▶ _WORK REQUIRED_: Nothing but a number should be given: the count of lines in the data that include the string "selector".

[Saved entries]
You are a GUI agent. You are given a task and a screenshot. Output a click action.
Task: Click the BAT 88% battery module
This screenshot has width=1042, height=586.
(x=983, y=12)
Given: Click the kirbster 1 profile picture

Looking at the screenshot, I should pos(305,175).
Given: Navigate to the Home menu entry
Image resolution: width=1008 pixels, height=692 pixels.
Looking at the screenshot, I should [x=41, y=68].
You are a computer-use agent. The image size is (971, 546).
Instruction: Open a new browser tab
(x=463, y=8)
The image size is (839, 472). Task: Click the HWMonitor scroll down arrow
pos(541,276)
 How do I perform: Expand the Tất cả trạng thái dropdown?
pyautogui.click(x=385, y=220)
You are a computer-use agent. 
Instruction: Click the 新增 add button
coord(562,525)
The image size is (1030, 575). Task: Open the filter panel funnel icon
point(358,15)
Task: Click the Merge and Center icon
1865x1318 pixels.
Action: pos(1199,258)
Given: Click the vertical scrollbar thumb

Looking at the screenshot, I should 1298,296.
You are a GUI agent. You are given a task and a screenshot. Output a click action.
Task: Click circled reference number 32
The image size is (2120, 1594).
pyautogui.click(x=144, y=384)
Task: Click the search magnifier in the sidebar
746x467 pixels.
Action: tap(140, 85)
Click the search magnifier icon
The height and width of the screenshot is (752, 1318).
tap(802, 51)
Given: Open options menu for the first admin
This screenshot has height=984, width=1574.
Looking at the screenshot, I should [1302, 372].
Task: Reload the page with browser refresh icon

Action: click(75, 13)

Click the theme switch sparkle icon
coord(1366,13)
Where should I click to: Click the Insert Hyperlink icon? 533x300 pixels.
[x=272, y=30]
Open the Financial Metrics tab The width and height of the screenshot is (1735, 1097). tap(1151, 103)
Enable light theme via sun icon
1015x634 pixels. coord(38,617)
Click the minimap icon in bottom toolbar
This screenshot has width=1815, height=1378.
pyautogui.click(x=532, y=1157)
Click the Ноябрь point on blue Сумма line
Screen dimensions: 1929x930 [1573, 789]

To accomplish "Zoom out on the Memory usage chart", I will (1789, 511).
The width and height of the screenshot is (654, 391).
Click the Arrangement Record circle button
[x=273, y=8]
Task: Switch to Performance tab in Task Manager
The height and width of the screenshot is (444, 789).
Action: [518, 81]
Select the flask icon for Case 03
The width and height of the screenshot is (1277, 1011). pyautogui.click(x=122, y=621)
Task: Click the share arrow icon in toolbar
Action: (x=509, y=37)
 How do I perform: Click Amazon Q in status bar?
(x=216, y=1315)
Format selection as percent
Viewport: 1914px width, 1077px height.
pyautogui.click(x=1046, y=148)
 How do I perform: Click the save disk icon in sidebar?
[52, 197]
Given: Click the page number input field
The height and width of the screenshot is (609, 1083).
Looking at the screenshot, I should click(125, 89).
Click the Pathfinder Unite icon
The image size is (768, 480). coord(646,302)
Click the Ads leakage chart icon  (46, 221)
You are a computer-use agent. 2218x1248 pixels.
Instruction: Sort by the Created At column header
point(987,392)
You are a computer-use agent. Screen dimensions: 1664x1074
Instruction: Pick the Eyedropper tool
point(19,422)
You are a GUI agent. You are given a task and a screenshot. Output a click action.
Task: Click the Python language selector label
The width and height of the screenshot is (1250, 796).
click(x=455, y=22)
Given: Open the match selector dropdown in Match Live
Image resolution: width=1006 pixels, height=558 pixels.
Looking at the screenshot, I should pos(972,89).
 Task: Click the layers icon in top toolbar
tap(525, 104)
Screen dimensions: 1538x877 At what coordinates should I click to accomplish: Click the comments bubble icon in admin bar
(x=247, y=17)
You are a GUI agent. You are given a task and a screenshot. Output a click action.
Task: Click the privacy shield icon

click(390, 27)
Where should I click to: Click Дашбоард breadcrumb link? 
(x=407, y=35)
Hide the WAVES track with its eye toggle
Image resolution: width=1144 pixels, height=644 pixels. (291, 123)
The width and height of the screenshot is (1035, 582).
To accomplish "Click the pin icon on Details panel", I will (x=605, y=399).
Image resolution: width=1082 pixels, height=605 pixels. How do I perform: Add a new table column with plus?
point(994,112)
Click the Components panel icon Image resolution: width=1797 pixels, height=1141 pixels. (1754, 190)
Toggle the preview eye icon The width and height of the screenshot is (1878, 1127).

▶ _SOLUTION TO THE EXERCISE_: 2